When a driver subscribes to the IdleAir service, s/he can pull into a specially-marked IdleAir space and install a plastic window adapter that connect the cab to a heating and cooling air vent, TV, power outlets, internet and other conveniences. The truck engine can then be turned off, saving fuel, reducing emissions and keeping power on to the big rig’s amenities.
Chevy says the IdleAir system supports various energy efficiency and conservation initiatives, and could help to prevent the release of some 8 million metric tons of carbon dioxide from entering the atmosphere in a year.
You can get a better sense of it in the video, below …
… and you can check out the full Chevy press release, here.
CHEVROLET SUPPORTS PROJECT TO HELP TRUCKERS AVOID IDLING
DETROIT – Chevrolet is supporting a project to help long-haul truckers avoid idling during rest breaks at truck stops through a technology that maintains a comfortable cabin temperature and powers a TV, laptop or microwave without emitting the carbon dioxide emissions that come from engine idling.
The IdleAir project is one of many innovative carbon-reduction projects across America where Chevrolet is making an impact on local communities, jobs and the environment. The brand is supporting various energy efficiency, renewable energy and conservation initiatives in its goal to prevent up to 8 million metric tons of carbon dioxide from entering the earth’s atmosphere. To date, it has secured commitments for nearly 7 million metric tons.
With Chevrolet’s help, IdleAir can further expand availability of its engine-idling alternative. With the service, a driver pulls into an IdleAir space and installs a reusable plastic window adapter that accepts a unit connecting his or her cab to a heating and cooling air vent, TV, power outlets, internet and other conveniences. The truck engine can then be turned off, saving fuel, reducing emissions and keeping power on to the big rig’s amenities.
“IdleAir enables drivers to enjoy a better environment inside and outside of the cabin, without the noise, vibration, and exhaust fumes from idling,” said IdleAir CEO Ethan Garber. “By expanding access to this option throughout America, communities experience cleaner air, reduced noise pollution, local job creation, and an increased tax base for the local economy.”
IdleAir users save a gallon of diesel fuel per truck per hour. Drivers typically rest at night, so IdleAir uses off-peak power and has begun installing solar panels on some of its overhead trusses to provide solar-powered electricity.

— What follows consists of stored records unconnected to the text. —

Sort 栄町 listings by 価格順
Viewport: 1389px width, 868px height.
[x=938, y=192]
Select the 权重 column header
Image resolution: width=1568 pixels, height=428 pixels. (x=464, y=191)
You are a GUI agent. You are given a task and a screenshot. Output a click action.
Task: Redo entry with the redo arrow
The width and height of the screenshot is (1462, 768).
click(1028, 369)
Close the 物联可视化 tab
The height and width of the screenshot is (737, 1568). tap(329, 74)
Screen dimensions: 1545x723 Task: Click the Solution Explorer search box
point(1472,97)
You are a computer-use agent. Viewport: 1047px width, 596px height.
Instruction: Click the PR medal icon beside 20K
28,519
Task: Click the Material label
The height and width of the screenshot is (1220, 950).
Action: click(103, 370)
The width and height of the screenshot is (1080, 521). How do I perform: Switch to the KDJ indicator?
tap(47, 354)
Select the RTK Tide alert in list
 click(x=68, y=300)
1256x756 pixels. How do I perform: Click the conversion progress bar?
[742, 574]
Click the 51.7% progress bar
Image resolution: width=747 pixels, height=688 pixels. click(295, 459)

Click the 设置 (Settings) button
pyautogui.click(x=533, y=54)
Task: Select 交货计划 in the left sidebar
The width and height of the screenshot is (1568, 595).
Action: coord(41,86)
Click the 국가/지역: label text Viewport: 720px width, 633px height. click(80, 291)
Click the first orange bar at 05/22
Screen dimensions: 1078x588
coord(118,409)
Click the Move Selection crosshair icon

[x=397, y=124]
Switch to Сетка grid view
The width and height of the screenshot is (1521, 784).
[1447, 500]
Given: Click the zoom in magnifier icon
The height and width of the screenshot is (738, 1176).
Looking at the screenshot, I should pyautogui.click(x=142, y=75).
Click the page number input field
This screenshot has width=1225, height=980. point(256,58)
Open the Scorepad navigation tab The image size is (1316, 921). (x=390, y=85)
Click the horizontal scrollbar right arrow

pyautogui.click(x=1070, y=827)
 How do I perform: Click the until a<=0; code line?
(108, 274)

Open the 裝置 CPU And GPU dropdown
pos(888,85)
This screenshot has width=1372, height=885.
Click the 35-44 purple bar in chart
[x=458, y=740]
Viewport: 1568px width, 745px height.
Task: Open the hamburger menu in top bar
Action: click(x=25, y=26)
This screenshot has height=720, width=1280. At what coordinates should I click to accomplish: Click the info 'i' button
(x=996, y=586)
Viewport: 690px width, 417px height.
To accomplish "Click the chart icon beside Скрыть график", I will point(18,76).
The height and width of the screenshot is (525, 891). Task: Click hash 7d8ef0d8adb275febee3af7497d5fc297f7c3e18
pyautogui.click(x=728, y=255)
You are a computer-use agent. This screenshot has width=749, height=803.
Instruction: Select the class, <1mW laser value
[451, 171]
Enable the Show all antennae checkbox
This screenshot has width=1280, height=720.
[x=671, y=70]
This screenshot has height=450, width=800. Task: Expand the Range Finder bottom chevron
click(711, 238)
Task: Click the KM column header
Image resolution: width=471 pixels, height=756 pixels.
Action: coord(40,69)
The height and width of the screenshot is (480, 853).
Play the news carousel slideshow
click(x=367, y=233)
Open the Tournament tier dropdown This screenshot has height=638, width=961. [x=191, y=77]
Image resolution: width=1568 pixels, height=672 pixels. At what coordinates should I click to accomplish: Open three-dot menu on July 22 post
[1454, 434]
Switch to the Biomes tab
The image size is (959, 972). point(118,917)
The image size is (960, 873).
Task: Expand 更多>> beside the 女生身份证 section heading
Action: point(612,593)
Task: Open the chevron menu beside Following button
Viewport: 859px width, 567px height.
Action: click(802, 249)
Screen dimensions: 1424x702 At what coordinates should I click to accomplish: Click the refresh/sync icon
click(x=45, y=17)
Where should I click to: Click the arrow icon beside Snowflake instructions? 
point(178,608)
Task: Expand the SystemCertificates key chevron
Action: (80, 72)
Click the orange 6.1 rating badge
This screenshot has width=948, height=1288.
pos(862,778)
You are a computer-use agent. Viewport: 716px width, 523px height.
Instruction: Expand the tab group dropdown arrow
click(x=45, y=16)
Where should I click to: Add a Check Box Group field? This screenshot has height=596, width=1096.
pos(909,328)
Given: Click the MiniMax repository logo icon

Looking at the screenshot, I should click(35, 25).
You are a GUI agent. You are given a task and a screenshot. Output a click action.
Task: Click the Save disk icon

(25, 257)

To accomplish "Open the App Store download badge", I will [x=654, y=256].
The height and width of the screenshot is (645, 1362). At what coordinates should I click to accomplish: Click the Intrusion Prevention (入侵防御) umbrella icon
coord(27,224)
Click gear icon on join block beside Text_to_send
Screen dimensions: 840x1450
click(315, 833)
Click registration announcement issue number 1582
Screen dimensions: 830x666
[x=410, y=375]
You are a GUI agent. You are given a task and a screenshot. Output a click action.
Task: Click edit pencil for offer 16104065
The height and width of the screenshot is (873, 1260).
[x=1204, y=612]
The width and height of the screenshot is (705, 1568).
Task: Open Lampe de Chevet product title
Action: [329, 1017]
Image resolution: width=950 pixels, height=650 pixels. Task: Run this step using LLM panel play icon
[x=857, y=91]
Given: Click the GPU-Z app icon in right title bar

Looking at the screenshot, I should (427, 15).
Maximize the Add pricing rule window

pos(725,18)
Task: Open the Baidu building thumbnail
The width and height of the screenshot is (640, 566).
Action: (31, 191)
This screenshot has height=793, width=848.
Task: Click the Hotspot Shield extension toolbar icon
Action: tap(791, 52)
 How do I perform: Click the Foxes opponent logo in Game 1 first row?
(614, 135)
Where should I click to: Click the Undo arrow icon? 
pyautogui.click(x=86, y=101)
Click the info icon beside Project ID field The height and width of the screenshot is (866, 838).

“Chevrolet’s significant investment is driving innovation and encouraging unique ways for the country to sustain cleaner energy and, ultimately, reduce the effects of climate change,” said Mark Kenber, CEO of The Climate Group.
Chevrolet was the largest corporate buyer of voluntary carbon reduction credits in the United States by volume for 2011 as tracked by Forest Trends’ Ecosystem Marketplace, a nonprofit source of environmental news and data.
“If we want to leave the world a better place, we need to change the way we do things,” said David Tulauskas, GM sustainability director and manager of the Chevrolet carbon-reduction initiative. “Climate change, population growth, urbanization and other issues require our industry to transform itself. We are going beyond our traditional scope of responsibility – building efficient vehicles – into these community-based carbon-reduction projects to help demonstrate our commitment.”